• [Entries supplied]:
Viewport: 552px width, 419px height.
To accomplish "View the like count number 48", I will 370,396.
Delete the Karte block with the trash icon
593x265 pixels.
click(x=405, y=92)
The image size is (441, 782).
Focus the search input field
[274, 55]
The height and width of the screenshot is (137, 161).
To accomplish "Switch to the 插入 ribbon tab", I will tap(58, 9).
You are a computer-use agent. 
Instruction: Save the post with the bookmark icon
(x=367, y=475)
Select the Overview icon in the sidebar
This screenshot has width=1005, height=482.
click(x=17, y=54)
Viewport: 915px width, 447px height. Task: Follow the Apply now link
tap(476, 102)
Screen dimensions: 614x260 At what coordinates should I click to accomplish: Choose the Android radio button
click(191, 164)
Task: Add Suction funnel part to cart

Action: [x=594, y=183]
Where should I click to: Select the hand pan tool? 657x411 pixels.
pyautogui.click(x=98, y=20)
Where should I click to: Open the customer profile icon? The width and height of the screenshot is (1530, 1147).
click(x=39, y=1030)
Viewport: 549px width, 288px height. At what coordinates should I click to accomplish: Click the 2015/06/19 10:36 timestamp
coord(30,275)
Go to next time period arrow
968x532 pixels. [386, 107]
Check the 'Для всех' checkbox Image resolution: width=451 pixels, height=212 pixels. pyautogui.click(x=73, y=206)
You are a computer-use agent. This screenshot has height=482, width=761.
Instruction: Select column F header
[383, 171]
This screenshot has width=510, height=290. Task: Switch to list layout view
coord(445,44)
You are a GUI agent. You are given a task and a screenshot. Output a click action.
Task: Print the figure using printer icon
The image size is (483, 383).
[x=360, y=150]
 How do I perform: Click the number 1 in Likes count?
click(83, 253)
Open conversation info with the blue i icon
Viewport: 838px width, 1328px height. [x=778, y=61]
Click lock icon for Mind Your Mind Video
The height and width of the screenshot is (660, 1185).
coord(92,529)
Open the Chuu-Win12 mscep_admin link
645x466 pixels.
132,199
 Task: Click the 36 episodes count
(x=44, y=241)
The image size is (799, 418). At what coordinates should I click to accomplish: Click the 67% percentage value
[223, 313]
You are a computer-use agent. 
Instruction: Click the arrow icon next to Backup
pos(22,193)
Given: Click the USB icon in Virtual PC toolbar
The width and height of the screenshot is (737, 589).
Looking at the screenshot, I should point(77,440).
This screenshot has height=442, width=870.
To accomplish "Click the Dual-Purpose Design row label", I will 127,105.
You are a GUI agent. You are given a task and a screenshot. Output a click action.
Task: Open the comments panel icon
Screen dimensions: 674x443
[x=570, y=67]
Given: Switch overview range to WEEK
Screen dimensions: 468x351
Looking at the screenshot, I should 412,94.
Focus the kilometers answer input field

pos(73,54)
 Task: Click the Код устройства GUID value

• [What to do]:
Reproduce the records above exactly, starting with the line that contains "The height and width of the screenshot is (660, 1185)." and ending with the last line.

• [Output of the exercise]:
The height and width of the screenshot is (660, 1185).
coord(92,529)
Open the Chuu-Win12 mscep_admin link
645x466 pixels.
132,199
 Task: Click the 36 episodes count
(x=44, y=241)
The image size is (799, 418). At what coordinates should I click to accomplish: Click the 67% percentage value
[223, 313]
You are a computer-use agent. 
Instruction: Click the arrow icon next to Backup
pos(22,193)
Given: Click the USB icon in Virtual PC toolbar
The width and height of the screenshot is (737, 589).
Looking at the screenshot, I should point(77,440).
This screenshot has height=442, width=870.
To accomplish "Click the Dual-Purpose Design row label", I will 127,105.
You are a GUI agent. You are given a task and a screenshot. Output a click action.
Task: Open the comments panel icon
Screen dimensions: 674x443
[x=570, y=67]
Given: Switch overview range to WEEK
Screen dimensions: 468x351
Looking at the screenshot, I should 412,94.
Focus the kilometers answer input field

pos(73,54)
 Task: Click the Код устройства GUID value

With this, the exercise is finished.